* THE PROBLEM *
Only the lines from the one containing "Click the pop-out" to the end of the entries should be written out, each exactly as it stands, both ends included.

* RAW DATA *
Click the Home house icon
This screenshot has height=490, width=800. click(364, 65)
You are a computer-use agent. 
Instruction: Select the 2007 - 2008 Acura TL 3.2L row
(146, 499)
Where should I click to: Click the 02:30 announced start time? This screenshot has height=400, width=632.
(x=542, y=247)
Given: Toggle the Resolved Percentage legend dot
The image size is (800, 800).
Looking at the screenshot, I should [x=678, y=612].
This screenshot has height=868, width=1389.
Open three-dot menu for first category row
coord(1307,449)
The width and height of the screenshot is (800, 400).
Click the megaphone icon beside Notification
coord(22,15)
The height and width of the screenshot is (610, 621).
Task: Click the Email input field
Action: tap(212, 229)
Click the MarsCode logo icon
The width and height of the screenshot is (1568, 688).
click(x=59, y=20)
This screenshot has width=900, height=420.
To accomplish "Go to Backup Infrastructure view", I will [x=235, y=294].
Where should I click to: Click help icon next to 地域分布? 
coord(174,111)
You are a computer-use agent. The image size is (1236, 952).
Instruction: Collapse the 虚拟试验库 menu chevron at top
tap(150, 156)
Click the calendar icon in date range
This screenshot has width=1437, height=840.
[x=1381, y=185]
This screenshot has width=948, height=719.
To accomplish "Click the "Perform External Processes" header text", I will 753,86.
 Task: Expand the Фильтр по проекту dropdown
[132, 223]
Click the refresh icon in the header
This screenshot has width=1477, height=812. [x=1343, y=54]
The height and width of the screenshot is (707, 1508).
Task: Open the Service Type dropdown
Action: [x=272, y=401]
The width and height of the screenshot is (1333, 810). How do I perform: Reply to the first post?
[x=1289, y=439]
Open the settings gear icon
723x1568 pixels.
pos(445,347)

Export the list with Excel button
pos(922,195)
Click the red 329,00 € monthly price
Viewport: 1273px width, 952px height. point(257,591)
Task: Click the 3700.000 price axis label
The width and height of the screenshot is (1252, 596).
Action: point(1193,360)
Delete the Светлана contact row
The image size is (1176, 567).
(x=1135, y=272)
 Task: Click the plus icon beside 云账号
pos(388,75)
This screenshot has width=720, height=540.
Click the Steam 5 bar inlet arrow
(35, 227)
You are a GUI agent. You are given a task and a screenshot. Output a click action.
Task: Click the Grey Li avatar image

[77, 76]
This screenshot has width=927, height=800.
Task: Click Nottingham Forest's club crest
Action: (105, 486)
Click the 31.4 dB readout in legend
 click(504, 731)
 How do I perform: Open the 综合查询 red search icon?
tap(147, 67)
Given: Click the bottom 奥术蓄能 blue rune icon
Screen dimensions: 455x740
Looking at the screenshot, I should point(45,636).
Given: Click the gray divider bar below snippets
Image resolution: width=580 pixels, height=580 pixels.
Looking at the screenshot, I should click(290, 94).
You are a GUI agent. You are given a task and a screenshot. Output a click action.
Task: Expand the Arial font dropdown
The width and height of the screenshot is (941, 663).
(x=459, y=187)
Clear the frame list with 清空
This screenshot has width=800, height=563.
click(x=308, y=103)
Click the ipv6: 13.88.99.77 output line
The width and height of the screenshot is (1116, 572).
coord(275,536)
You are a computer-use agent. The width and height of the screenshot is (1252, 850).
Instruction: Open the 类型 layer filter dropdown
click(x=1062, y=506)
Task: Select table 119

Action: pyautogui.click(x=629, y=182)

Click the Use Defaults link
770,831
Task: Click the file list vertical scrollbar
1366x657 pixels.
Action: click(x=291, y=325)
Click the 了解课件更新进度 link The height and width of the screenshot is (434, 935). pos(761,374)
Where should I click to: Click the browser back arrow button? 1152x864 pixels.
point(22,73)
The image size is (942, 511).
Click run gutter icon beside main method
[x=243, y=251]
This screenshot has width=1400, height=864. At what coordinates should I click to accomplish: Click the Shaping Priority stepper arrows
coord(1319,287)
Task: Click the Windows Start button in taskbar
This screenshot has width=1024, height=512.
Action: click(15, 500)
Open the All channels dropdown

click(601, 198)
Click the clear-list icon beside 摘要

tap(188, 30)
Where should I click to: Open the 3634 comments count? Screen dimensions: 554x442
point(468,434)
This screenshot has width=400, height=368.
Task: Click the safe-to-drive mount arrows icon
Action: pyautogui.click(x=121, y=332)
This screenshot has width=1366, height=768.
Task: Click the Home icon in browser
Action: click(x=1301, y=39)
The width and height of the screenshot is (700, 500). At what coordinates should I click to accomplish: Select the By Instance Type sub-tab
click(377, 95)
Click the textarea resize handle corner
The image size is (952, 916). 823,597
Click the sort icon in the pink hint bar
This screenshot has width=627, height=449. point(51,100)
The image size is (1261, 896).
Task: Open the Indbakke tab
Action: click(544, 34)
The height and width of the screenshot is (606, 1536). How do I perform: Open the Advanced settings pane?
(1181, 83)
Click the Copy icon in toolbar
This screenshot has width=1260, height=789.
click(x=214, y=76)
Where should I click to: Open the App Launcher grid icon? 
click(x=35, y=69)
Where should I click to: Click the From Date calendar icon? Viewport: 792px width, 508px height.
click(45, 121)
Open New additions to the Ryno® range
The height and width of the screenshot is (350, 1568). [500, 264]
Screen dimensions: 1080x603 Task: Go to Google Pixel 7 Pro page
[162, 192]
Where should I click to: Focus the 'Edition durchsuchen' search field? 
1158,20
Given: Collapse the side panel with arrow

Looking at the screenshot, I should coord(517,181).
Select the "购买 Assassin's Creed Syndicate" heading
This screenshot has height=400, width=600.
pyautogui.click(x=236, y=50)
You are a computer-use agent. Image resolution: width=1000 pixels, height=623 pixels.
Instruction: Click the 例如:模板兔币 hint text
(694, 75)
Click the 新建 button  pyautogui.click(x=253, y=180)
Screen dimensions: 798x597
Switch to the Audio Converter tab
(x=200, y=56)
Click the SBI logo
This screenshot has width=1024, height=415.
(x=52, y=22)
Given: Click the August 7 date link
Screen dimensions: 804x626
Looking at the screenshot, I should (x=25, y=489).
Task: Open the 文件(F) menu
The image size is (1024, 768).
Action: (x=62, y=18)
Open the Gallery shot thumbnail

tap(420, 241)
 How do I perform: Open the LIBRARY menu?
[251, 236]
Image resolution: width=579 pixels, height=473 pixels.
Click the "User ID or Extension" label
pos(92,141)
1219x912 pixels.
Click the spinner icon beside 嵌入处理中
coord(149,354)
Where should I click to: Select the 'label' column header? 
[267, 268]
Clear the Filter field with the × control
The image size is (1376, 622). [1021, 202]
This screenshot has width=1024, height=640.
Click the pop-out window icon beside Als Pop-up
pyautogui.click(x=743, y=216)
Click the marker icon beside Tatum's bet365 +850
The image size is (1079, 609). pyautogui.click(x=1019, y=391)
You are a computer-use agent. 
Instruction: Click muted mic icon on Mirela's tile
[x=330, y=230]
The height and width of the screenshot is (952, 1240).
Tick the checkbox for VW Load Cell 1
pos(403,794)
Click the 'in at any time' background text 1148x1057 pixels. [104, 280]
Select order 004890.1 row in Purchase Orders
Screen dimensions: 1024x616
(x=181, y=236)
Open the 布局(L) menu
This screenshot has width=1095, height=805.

* ANSWER TO THE PROBLEM *
Click the pop-out window icon beside Als Pop-up
pyautogui.click(x=743, y=216)
Click the marker icon beside Tatum's bet365 +850
The image size is (1079, 609). pyautogui.click(x=1019, y=391)
You are a computer-use agent. 
Instruction: Click muted mic icon on Mirela's tile
[x=330, y=230]
The height and width of the screenshot is (952, 1240).
Tick the checkbox for VW Load Cell 1
pos(403,794)
Click the 'in at any time' background text 1148x1057 pixels. [104, 280]
Select order 004890.1 row in Purchase Orders
Screen dimensions: 1024x616
(x=181, y=236)
Open the 布局(L) menu
This screenshot has width=1095, height=805.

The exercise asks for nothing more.